AANGELEVERD FRAGMENT ▸

• • •

Zendeling François Coillard werd ontdekkingsreiziger tegen wil en dank
„Een man van God”, zo noemt Ada Schouten-Verrips de Franse zendeling François Coillard (1834-1904). Ze schreef over hem het boek ”Bijbel, Bantoes en Boeren”, dat vrijdag werd gepresenteerd bij uitgeverij Gebr. Koster in Barneveld.
Vanwege een ongelukkige val kon de auteur niet zelf het eerste exemplaar van haar boek in ontvangst nemen. In haar plaats nam Gerrit van Dijk uit Genemuiden de honneurs waar. Van Dijk zette Schouten een paar jaren geleden op het spoor om het levensverhaal van de Franse zendeling op schrift te stellen. Zelf was hij er eerder door gegrepen, tijdens een lezing in Frankrijk. Met een powerpointpresentatie trekt hij sindsdien het land door om het verhaal van de „grootste Franse zendeling ooit” onder de aandacht brengen. Die voorstelling liet hij vrijdag ook bij de boekpresentatie zien.
In het boek van Schouten staan verrassend veel foto’s. „Van Drenthe in 1870 bestaan minder foto’s dan van de zendingsvelden in Afrika waar Coillard werkte”, zei redacteur Joop Hardeman van uitgeverij Koster bij de boekpresentatie. „Het Franse zendingsgenootschap stuurde Coillard niet alleen met de Bijbel naar dat werelddeel, maar ook met een vulpen en fotocamera. Zodoende kunnen de generaties na hem nog steeds kennisnemen van zijn zendingswerk middels woord en beeld.” Van Dijk lichtte toe dat Coillard in opdracht van het Franse zendingsgenootschap foto’s maakte om het zendingswerk in het thuisland onder de aandacht te brengen. „Dat was goed voor de fondsenwerving.”

• • •

KORTE OPDRACHT ▸
Pak het artikel over zendeling François Coillard op na de laatste zin en schrijf het verder. De lijst is voor de opdracht niet nodig.

GEGEVENSLIJST ▸
• • •

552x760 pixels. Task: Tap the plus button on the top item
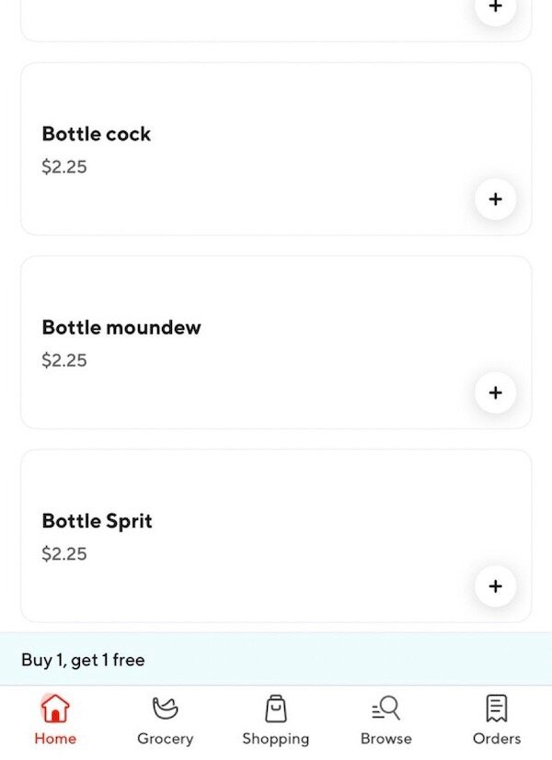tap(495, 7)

• • •

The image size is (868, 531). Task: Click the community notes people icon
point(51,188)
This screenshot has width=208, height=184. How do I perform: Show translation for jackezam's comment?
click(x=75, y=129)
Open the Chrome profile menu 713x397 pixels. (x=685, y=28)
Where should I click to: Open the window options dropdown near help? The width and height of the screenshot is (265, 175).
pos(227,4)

• • •

HET ANTWOORD ▸
Ontdekkingen
Maar Coillard deed meer dan foto’s maken, werd duidelijk uit Van Dijks presentatie. Na Coillards overlijden in 1904 omschreef de Franse krant Le Figaro de zendeling als „de Franse Livingstone” en „de belangrijkste Franse ontdekkingsreiziger ooit.” Volgens Van Dijk werd Coillard dat echter tegen wil en dank. „Het zendingsgenootschap gaf hem de opdracht om naar nog onontdekte gebieden te gaan om te kijken of daar mogelijkheden waren om het Evangelie te brengen. Daarnaast was er in die tijd veel belangstelling voor nieuwe ontdekkingen, bijvoorbeeld op het gebied van de natuur. Coillard was echter vooral een zendeling, die zijn leven in dienst van God stelde.”
Van Dijk noemde Coillard een indrukwekkende figuur, maar geen krachtpatser. „Hij was gevoelig, op het sentimentele af. Zijn kordate vrouw Christina Mackintosh vulde hem wat dat betreft mooi aan. Coillard schreef ook gedichten en speelde accordeon.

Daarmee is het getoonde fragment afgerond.